(Lines on where items appear)
***

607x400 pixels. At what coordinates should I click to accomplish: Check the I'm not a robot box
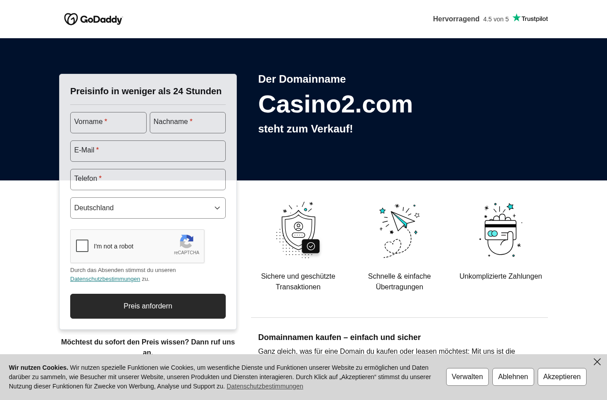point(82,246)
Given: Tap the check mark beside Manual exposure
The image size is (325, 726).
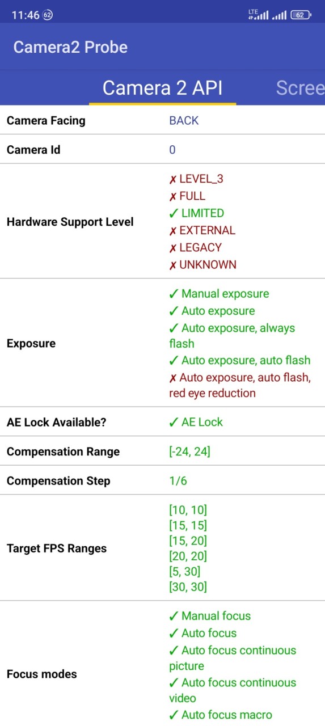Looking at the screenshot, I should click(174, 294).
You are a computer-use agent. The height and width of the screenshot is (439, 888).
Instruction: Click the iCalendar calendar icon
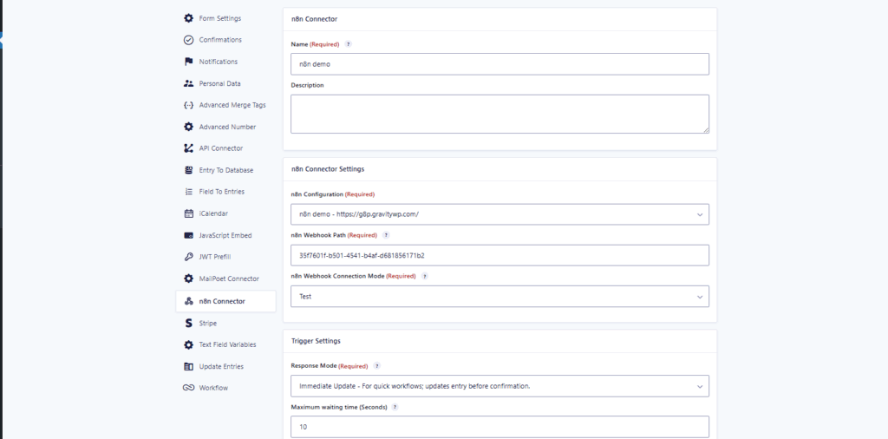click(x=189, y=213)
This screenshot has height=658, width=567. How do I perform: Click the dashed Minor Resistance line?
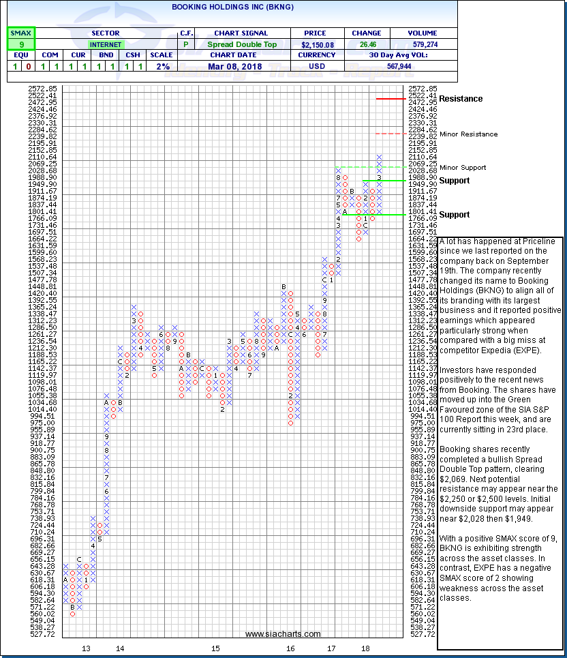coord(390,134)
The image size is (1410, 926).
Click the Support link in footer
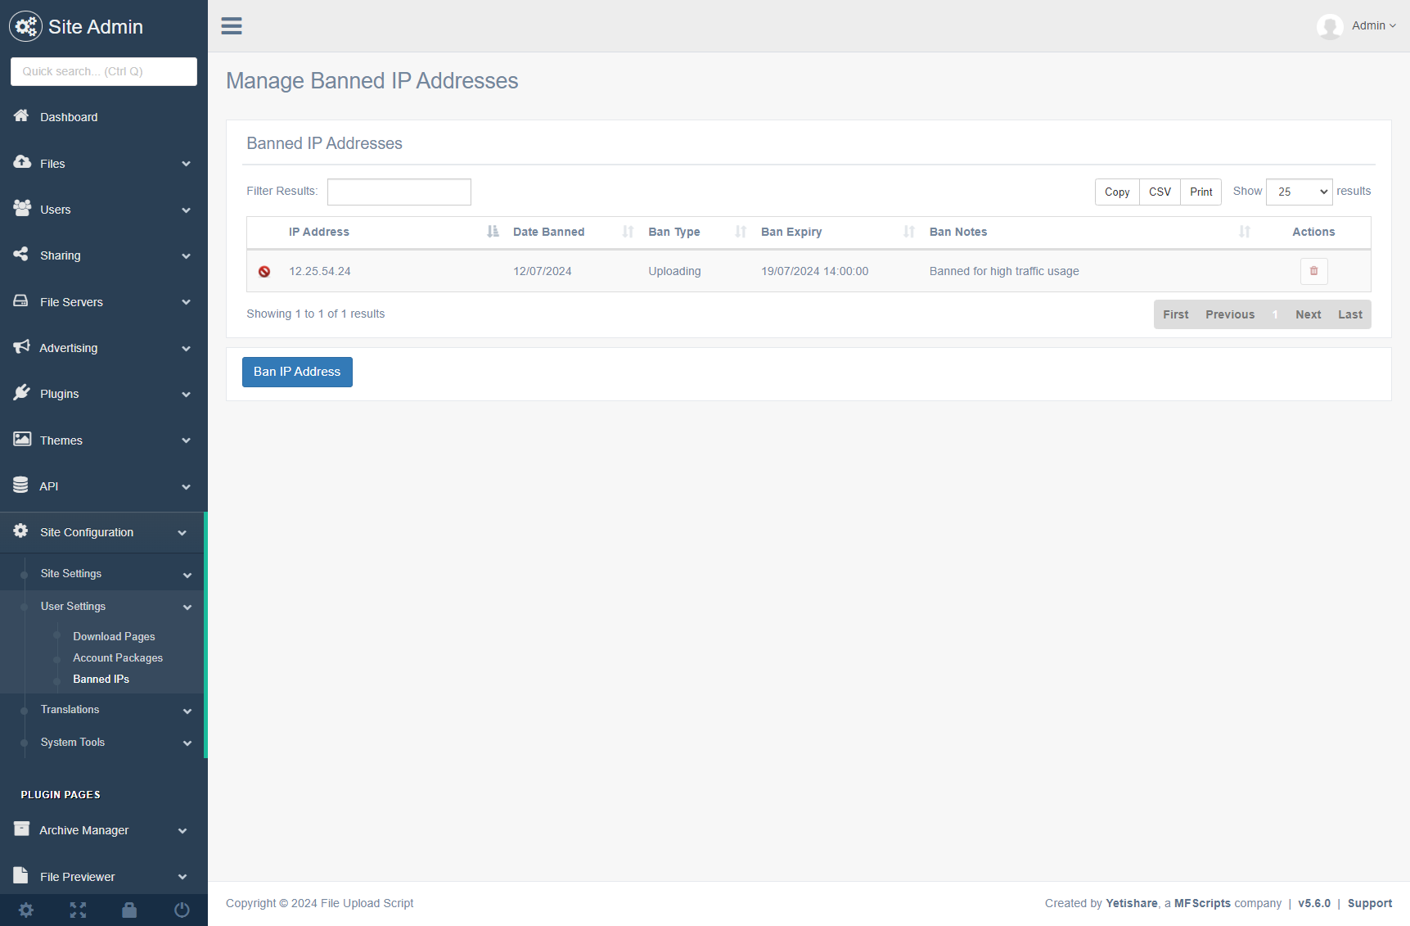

***

[WHAT IS ASKED]: Write out all the lines above again with "image size" switched to "picture size" and nothing else changed. Leave out the pictures.

[EXPECTED OUTPUT]:
607x400 pixels. At what coordinates should I click to accomplish: Check the I'm not a robot box
point(82,246)
Given: Tap the check mark beside Manual exposure
The picture size is (325, 726).
Looking at the screenshot, I should click(174, 294).
You are a computer-use agent. The height and width of the screenshot is (439, 888).
Instruction: Click the iCalendar calendar icon
click(x=189, y=213)
This screenshot has height=658, width=567. How do I perform: Click the dashed Minor Resistance line?
coord(390,134)
The picture size is (1410, 926).
Click the Support link in footer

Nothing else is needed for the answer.